That is, the client of fetchcache is only ever told about 401 stuff when
no suitable authentication data is available. In this case, the user
needs to be asked for it.

> But even if that would somehow work, it wouldn't for loaded stylesheets
> as something similar should happen in the CONTENT_MSG_AUTH case in
> html_convert_css_callback(), right ? I see other CONTENT_MSG_AUTH cases
> (like css.c(nscss_import) so probably even more needs to be done.

Correct. They all need to bubble the message up to their parent
contents. Once it's reached the top-level content, the user will be
asked for details. 

I suspect, however, that, for embedded content, there's then no way to
actually restart the fetch with the authentication details provided.
This is problematic (and most likely why the existing code does
precisely nothing for authentication requests for embedded objects).

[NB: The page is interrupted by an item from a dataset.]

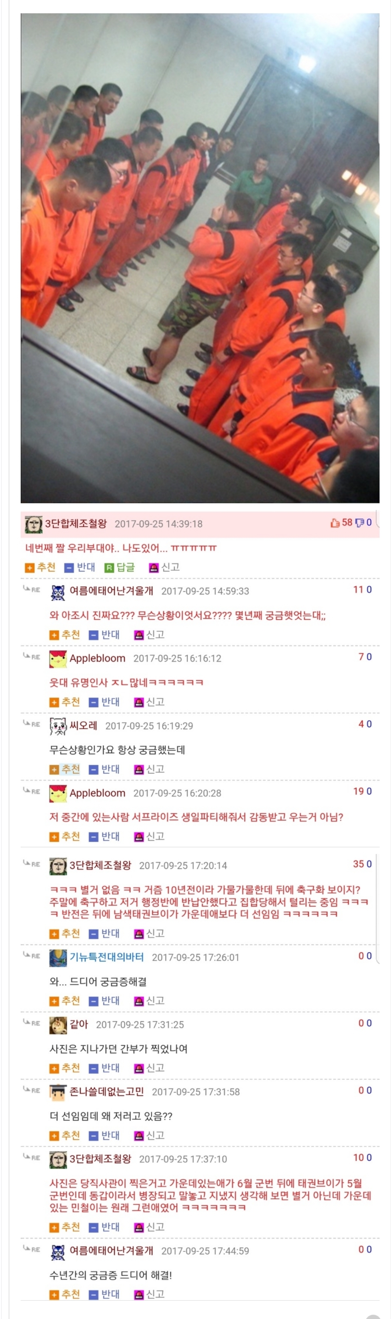Click 반대 on Applebloom's 16:20:28 comment
This screenshot has width=391, height=1319.
(104, 836)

> So I went for the quick hack in urldb_get_auth_details() which picks the
> first prot_space_data for given host if available for the case where non
> of the path_data structs of given URL has a ptr to prot_space_data.  It
> works for my sf.net case mentioned above but it will result in
> authentication data given for URLs which do not require them, or can
> give wrong authentication (because of wrongly chosen prot_space_data).

Indeed.

> Now the questions:
> 
> 1. Is this hack acceptable for the time being ?
> 2. Or should we shoot for, what I think is, the right approach, i.e.
>    when no prot_space_data ptr can be found in path_date structs, await
>    a 401 and with the realm given at that point take the right
>    prot_space_data or offer the uses the possibility to enter a new
>    username/password for that realm.  But that needs to work for all
>    content fetched, not only html (what I think is happening).
>    TBH, this is probably above my head to implement for the time I can
>    spend on.

I'd prefer (2), which is why there's been a couple of related
authentication bugs sat in the tracker since February.

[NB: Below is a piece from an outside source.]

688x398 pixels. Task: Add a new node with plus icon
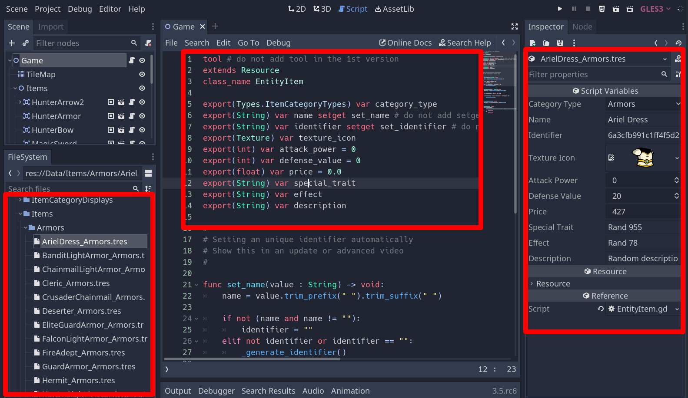point(12,43)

Does the design I outlined above make sense to you?

> Aside: path_data::port seems to be 0 for URLs where the port is not
> specified, is that intended ?

Yes. A port of 0 implies the default port for the scheme. So port 80 for
http, and 443 for https. The reason for using 0 in this way is that,
otherwise, you have no ability to distinguish the case where the port
was implicit or explicitly defined. This matters for providing the user
with a consistent view of URLs they navigate to.

> Aside: the riscos/401login.c change allows to keep the username and
> password in the 401login dialogue after a 2nd 401 (for the same realm
> and canonical root).  If this is acceptable, other front-end can do
> a similar thing.

That sounds like a nice thing to have. That said, given my suggested
approach, the only time the user will be asked is if authentication has
already failed completely. In that case, it may not be useful to
pre-populate the dialogue fields.


J.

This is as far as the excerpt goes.